Lutte pour la libération des Cinq

Une nouvelle campagne de Solidarité

L’année 2009 s’est terminée sur une note négative, Olga Salanueva, l’épouse de René Gonzalez, s’étant vue refuser, par le Département d’Etat des Etats-Unis, la demande de visa humanitaire. Elle l’avait présentée pour rendre visite à son mari qu’elle n’a revu qu’une seule fois après son arrestation, en septembre 1998. Face à ce refus, Olga Salanueva a déclaré : « Il est temps qu’Obama réponde pourquoi des hommes qui luttaient contre le terrorisme sont en prison. Seul lui, peut les mettre en liberté ».
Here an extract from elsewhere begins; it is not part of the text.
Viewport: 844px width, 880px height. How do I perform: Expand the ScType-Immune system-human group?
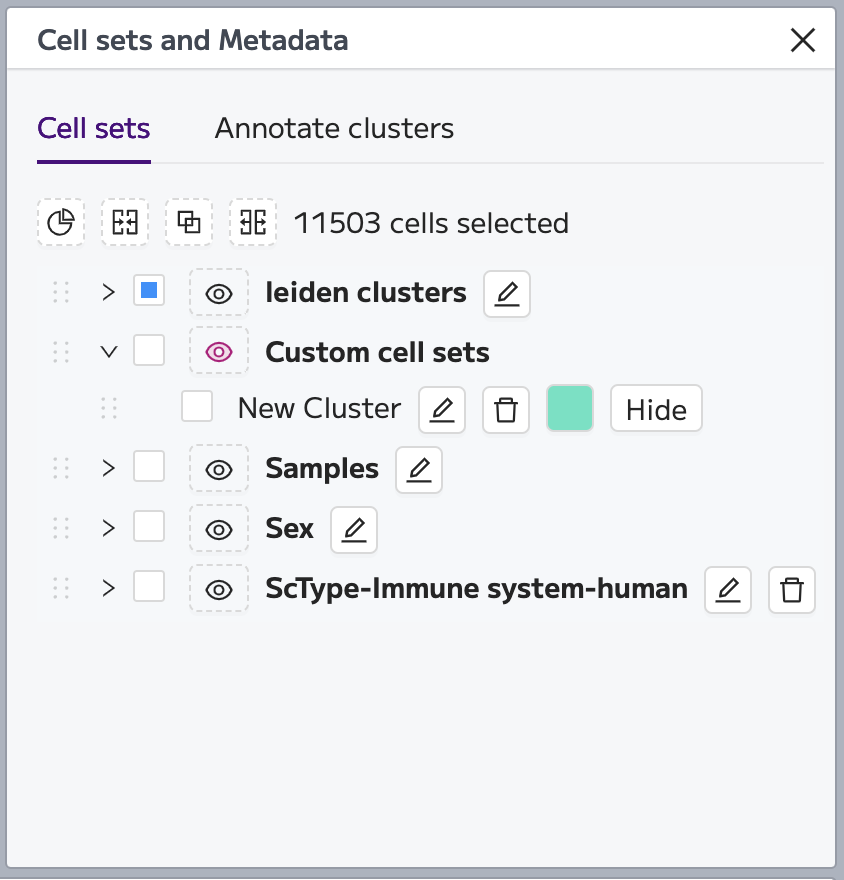109,588
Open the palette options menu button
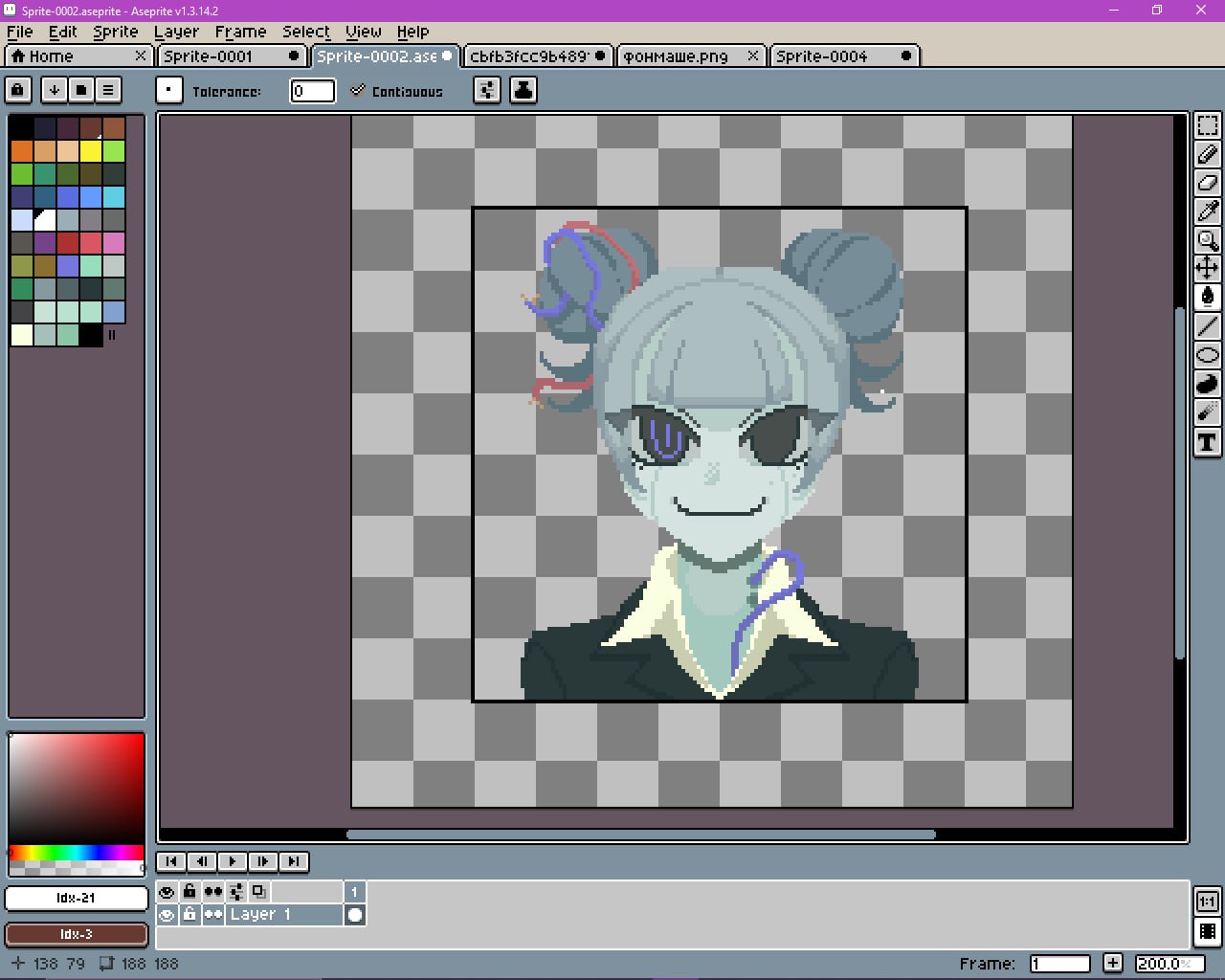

L’année 2010 marquera le douzième anniversaire de l’emprisonnement des Cinq. Dès le début de cette affaire, nous étions tous conscients que cette lutte allait être longue. Mais contrairement à ce que recherchent les autorités états-uniennes, les 350 comités de solidarité continuent de lutter. Il n’y a pas un jour qui passe sans que n’ait lieu, quelque part dans le monde, une activité de solidarité avec les Cinq.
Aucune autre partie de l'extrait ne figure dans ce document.